Textbooks publishers are in business like anyone else and they take their cues from a relatively small number of districts. The high population states of Texas, California, and New York have a disproportionate (as regards total number of school districts) influence on what textbooks get used, and therefore which ones get published.
These states maybe need a little more attention paid to them. |
I will repeat my convictions. To teach with textbooks does a disservice to the student. |
Teaching subjects badly is a disservice to the student.
Teaching from a textbook may be relatively worse than having someone who knows the subject well put together an engaging curriculum tailored to the grade level(s) to be taught.
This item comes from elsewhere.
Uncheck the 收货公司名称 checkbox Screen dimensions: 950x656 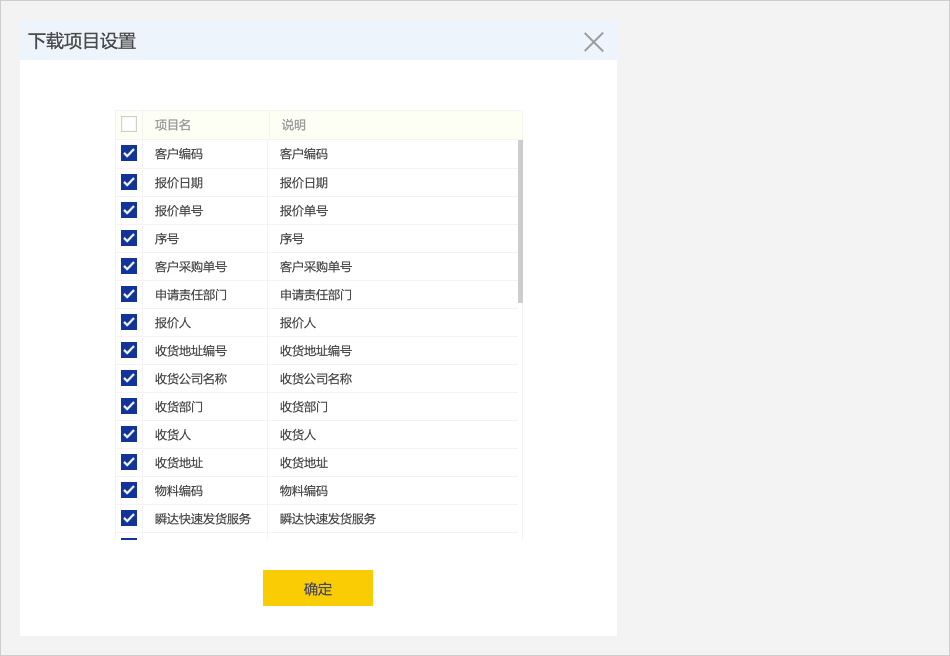[129, 378]
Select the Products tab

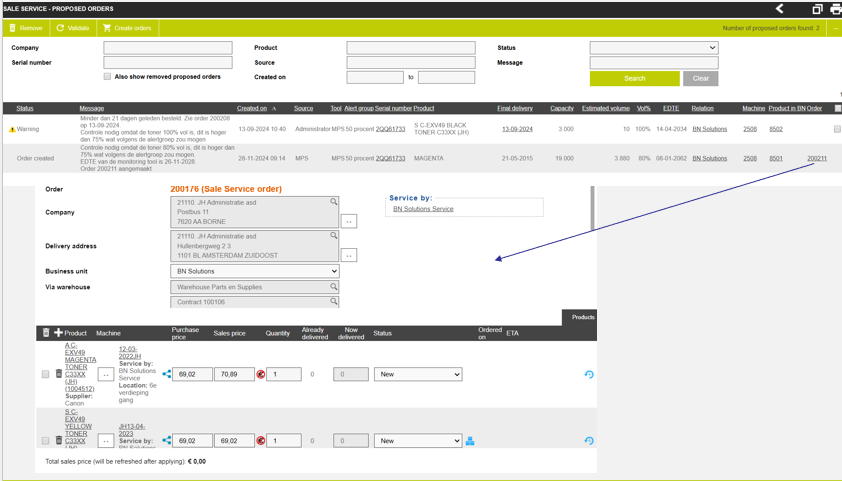(x=583, y=317)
What we get to argue over is just how badly we are willing for subjects to be taught.
There is the old one about what to call your kid's biology teacher if you haven't been introduced before... the answer is, "Coach".
In all too many places, schools are quite willing to have subjects taught by teachers who have no background in that subject at all. Asking those folks to present biology to students without the aid of a textbook is a recipe for certain disaster. So while in an ideal world where we would dig into our pockets and pay up to have our students taught by people who have earned their clues in the actual discipline being taught, textbooks might be sniffled at as stifling messengers of mediocrity, the fact is that we live in a world where skinflints will happily pay teachers on a scale lower than waste removal people if they can, and thus attract a workforce sometimes worthy of their compensation.
Or did I miss a different concern about textbooks that you have stated elsewhere? |
Forgive me I missed this post. I agree with you entirely, except I would add the outdated employment practice called “teacher tenure”. Keeping incompetent, troubled, and burnt-out teachers in the system, while keeping out people who are actually committed to educating children is appalling to me. Yet we do it. I would like to see the day were children could be in a classroom and openly debate on many subjects with a proficient teacher. I think it would sharpen there critical thinking capability and enforce what they have learned. I don't know your views on this but it was a successful model in the past.
-------------- Thomas Edison said: “The doctor of the future will give no medicine, but will interest her or his patients in the care of the human frame, in a proper diet, and in the cause and prevention of disease.”